Can anyone tell me what's going on with address 50.196.170.169-173. Looking at bigrock there are no changes. My bill is current... somehow my server and work stations here don't resolve and find site/pages..
Your DNS nameservers for sentium.com are all still pointing at bigrock, so they are still your DNS provider and that's still where you would manage your DNS entries and what IP they point to. Regarding the Cloudflare migration, it first reads what it can see in DNS for your domain (which isn't necessarily everything) to create an initial set of DNS records, so yes you do need to double check MX records etc.
Once you've setup the "zone" in cloudflare it's still only theoretical until you tell your registrar to use cloudflares nameservers for your domain. You can jump back and forth by switching your domains nameservers at your registrar back to the known-good set.
Regarding your home hosting setup I'd imagine if your static IP stopped working then you'd need to repoint those DNS entries to whatever the new IP is, but the most likely problem (if your static IPs are still working for your home internet) would be that your router firewall is blocking the incoming traffic or not forwarding it to the correct servers internally. I'd restart everything, then start going through router/firewall and only change something you've previously changed.
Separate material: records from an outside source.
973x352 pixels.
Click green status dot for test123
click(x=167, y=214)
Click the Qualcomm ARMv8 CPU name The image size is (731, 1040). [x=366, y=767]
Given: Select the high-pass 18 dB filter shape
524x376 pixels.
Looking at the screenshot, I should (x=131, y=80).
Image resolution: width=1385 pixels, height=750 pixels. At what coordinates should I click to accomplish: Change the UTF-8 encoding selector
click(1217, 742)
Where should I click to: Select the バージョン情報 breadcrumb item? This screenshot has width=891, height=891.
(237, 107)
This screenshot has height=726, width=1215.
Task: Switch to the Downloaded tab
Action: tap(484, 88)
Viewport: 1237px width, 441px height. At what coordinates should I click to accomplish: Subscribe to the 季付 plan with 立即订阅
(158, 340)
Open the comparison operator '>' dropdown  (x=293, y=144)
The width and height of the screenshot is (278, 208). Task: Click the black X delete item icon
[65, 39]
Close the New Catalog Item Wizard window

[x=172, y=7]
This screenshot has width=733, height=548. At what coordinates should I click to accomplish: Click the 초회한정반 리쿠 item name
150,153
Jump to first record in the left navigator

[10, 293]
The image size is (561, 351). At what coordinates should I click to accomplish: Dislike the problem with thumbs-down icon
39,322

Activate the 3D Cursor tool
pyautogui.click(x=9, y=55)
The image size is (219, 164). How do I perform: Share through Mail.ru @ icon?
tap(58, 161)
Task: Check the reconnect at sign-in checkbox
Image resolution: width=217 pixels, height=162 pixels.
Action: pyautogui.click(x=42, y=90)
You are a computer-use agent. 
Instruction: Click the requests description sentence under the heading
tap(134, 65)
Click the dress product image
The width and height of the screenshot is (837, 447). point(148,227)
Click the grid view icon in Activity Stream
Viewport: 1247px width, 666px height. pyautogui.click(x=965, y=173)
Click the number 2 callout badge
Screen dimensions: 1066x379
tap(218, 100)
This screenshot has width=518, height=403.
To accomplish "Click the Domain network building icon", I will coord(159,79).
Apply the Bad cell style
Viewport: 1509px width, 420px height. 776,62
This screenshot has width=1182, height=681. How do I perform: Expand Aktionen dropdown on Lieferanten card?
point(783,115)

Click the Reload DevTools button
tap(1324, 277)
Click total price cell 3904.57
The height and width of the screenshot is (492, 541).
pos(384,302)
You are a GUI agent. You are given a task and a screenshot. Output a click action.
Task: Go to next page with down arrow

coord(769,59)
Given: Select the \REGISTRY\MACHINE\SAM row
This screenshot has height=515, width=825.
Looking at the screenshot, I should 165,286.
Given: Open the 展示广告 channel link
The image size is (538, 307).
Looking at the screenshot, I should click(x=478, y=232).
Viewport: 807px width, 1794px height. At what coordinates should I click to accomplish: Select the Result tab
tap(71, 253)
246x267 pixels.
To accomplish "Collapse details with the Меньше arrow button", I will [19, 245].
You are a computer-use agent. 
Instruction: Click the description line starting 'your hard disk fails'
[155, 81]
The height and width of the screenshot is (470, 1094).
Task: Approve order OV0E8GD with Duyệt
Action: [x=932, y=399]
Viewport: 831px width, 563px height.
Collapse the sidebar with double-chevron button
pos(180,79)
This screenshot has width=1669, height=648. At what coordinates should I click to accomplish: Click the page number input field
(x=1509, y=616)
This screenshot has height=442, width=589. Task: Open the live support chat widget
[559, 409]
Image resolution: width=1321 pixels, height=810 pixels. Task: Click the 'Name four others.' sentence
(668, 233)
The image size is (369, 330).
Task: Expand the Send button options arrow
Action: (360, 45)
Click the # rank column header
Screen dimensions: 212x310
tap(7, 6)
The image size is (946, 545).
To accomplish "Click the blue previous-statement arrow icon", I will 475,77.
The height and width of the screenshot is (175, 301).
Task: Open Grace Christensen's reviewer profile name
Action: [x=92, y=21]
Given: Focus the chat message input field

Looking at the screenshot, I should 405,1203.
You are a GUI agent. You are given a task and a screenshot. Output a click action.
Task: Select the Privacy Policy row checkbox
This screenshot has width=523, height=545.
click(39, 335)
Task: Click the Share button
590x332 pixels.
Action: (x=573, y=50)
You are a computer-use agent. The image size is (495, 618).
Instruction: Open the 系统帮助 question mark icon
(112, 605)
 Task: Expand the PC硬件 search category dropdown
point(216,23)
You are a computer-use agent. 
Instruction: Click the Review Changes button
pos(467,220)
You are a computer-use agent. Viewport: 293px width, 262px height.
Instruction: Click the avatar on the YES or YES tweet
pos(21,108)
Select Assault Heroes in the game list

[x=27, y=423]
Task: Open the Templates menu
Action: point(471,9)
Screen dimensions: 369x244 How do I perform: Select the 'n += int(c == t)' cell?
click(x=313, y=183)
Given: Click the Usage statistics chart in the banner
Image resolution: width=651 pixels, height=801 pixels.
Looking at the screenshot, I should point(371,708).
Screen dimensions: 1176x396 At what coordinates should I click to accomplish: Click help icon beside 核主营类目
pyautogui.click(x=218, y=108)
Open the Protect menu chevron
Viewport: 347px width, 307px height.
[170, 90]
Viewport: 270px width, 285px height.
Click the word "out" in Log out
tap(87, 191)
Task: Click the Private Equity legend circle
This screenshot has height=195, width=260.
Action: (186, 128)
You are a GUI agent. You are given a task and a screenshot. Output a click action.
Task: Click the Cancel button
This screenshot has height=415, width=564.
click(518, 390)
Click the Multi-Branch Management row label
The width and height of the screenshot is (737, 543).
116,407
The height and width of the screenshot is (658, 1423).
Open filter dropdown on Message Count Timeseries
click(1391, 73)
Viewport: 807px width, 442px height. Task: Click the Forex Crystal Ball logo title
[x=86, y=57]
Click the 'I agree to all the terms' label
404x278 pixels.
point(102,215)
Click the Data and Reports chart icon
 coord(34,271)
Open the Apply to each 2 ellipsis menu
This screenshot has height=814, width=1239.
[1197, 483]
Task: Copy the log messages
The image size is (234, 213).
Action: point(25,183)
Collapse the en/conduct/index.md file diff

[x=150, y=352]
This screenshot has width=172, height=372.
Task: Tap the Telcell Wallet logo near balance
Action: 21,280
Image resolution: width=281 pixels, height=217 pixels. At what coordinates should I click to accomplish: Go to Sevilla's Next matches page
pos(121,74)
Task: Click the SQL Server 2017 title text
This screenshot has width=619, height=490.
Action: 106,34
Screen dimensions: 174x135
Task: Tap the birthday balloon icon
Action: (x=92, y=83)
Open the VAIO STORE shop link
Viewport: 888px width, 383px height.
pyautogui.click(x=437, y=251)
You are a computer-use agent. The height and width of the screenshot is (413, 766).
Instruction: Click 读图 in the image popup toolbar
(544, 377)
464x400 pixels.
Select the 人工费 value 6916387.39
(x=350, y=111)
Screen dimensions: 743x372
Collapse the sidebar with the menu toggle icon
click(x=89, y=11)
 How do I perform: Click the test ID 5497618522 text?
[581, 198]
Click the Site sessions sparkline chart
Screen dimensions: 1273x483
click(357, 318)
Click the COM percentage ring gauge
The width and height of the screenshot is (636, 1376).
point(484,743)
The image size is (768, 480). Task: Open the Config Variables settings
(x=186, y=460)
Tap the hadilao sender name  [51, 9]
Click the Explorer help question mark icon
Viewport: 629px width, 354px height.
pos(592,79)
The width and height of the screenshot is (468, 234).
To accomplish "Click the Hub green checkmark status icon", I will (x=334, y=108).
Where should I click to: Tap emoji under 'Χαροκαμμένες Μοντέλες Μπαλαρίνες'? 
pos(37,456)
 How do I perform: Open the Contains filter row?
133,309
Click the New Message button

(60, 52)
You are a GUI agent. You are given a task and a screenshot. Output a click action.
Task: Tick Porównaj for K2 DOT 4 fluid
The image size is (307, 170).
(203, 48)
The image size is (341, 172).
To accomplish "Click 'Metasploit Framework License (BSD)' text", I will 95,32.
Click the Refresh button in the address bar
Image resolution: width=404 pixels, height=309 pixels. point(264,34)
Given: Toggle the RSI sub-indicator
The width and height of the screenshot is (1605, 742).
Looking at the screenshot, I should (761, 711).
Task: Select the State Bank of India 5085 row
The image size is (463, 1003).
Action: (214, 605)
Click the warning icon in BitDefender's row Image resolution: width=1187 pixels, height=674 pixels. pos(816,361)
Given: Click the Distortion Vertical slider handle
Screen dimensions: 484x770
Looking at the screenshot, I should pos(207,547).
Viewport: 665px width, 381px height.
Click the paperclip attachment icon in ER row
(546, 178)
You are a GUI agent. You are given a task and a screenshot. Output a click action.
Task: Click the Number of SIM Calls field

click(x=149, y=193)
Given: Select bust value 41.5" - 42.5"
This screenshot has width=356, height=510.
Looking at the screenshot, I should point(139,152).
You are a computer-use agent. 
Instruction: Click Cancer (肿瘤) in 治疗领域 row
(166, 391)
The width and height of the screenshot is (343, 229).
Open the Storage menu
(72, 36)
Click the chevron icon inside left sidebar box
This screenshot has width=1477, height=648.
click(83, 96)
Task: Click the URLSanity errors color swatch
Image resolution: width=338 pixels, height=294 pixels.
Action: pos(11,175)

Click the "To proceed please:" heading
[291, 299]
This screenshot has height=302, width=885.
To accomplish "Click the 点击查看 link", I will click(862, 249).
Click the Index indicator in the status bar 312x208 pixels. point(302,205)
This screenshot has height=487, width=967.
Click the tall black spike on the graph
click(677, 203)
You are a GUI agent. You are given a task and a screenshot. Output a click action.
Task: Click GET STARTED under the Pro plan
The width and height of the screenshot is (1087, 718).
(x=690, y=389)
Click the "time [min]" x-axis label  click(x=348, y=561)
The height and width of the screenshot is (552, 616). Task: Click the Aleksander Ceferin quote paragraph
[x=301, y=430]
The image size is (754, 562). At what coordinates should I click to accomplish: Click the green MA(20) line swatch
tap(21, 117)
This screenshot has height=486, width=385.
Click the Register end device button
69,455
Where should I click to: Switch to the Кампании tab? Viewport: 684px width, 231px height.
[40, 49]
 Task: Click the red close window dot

Checking some of that IP range I don't currently see any listening services or ports open. I'd suggest go back to basics and forget the DNS migrations etc and get your existing stuff working again. Yes it is possible for home routers to get hacked, if they have outdated firmware or present an administrative UI to external browsers (especially with a default password), all the more reason not to host at home, because hosting = open ports and listening services that anyone can try.
[A good basic connectivity test is to get an http website working in your local network, then try accessing it via your mobile phone data (not wifi), that way the request will come from an external connection and test your firewall/nat forwarding rules etc]
I've shut everything down and left them down for.. and hour. Then rebooted just two machines.
That hasn't made a difference. When I have an 'ethernet' connection as my source, nothing loads just 'trying to find'.
Same system -> with ethernet turned off and WiFi on (using DCHP) the pages load. So it points to DNS. I'll rework.
(This reminds me of two other shattering moments in my CS past. DEC Alpha server in 1992 and... an SGI Indy in 2003 when I was using DDD with wrong source drive.)
PLAN
I'm going to partially rip back some of the knitting and remove some A records that gave each of the devices on the lan, and identity machine names until I get things working again
I'm going to move forward with the changes to sentinum at cloudflare to gauge that.
I'm NOW convinced about the VPS - it was never in my realm of comprehension because I thought... 'that's not how it's done'
I have the CONTABO page up and the cloudflare page up. If I were to start all of this with a fresh sheet of paper.. where would I go and what would ~you~ do?
as always, here dangling by fingertips from the ledge but appreciate that greater minds are watching over me.
I can't tell from your description exactly what you are trying to do (are you browsing to the internet or just to a local service?).
If you have a hard coded IP on your ethernet check it's not clashing with one assigned to something else by DHCP.
If you have NAT rules setup to forward port 80 traffic to your internal server you need to review which IP they point to.
If you have firewalls on a target machine they may have rules specific to IP/network interfaces.
You are probably familiar with telnet and that's a good connectivity debug tool e.g. telnet anyhostname 80 to test connectivity to an http service on TCP port 80. If it connects you know you have a working route to the host and no firewalls blocking int he way or NAT getting misdirected to the wrong IP.